Il decreto in sostanza stabilisce che la terapia cellulare somatica sia ricompresa tra i medicinali per terapie avanzate e che debba soddisfare criteri di sicurezza e produzione, stabiliti nel decreto ministeriale del successivo 5 dicembre. C’è però un’eccezione: i medicinali per terapie avanzate preparati su base non ripetitiva (come parrebbe essere la terapia Vannoni). Per questo tipo di terapie è l’ente regolatorio dello Stato membro che deve emanare delle norme. In Italia, l’Aifa non le ha ancora preparate e quindi il 5 aprile 2011 l’allora presidente dell’agenzia, Guido Rasi, scrive una nota in cui sostanzialmente fa rientrare il caso Stamina in quello più generale, e autorizza il trattamento.

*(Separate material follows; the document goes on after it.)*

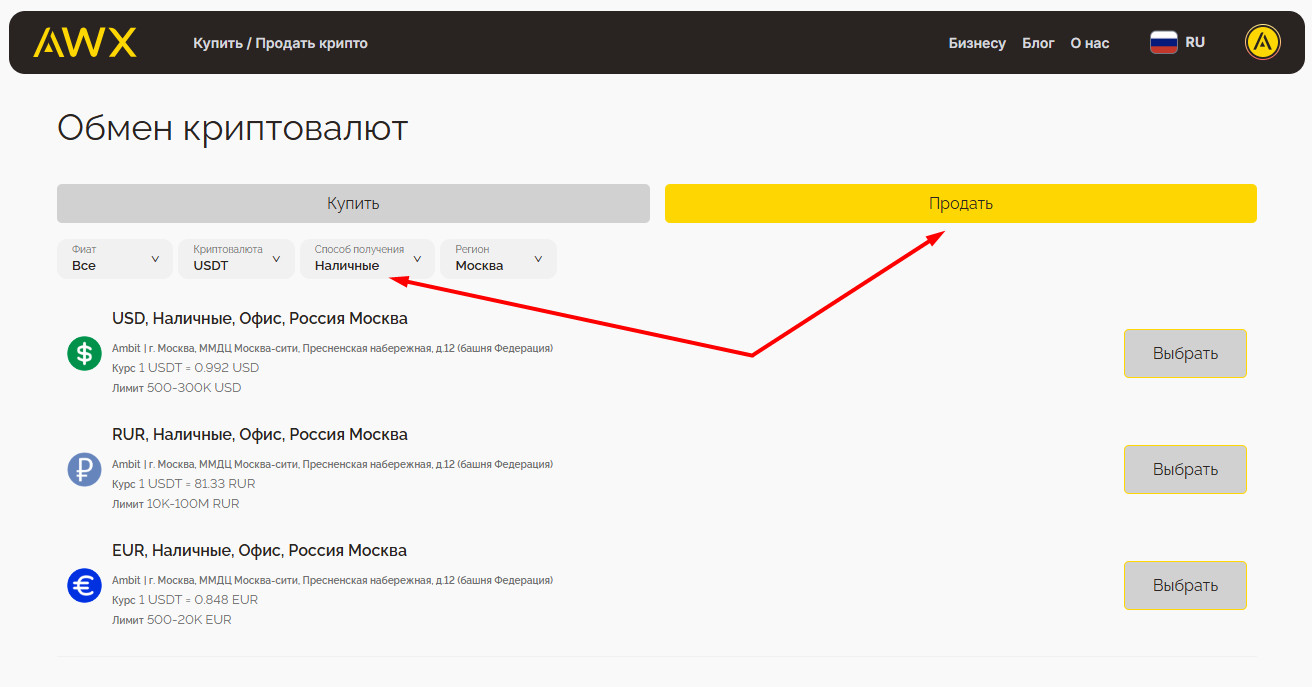The height and width of the screenshot is (687, 1312).
Task: Open the user profile avatar icon
Action: point(1262,43)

Il 21 marzo del 2013 in Consiglio dei Ministri viene dato il via libera a un decreto-legge dell’allora ministro della Salute Balduzzi che autorizza la prosecuzione dei trattamenti con cellule staminali «non conformi alla normativa vigente, per i pazienti per i quali sono stati già avviati alla data di entrata in vigore del decreto (DL 25 marzo 2013, n. 24) e che equipara il trattamento alla normativa sui trapianti. Qui ha inizio il grande disguido di Stamina all’interno del nostro sistema legislativo. Il 15 maggio successivo la Camera dei Deputati approva un emendamento al decreto Balduzzi prevedendo la sperimentazione del metodo sotto la supervisione di AIFA e Istituto Superiore della Sanità. Allo stesso modo, otto giorni dopo approva anche il Senato con lo stanziamento di 3 milioni di euro per la sperimentazione convertendo il decreto in legge.
Bisognerà aspettare il 10 ottobre 2013, giorno in cui il ministro della Salute Beatrice Lorenzin annuncia ufficialmente che la sperimentazione non si farà perché il metodo presentato è gravemente insufficiente dal punto di vista scientifico. In una conferenza stampa successiva Vannoni promette cartelle cliniche per mostrare i miglioramenti dei pazienti, ma si vedono solo video dei malati, mentre parte il ricorso al TAR: la valutazione del metodo è da rifare, il comitato nominato da Lorenzin non è imparziale. Il TAR dà ragione a Vannoni e il 30 dicembre il ministro nomina il nuovo comitato, ma le carte bollate c’è da giurarci non sono finite.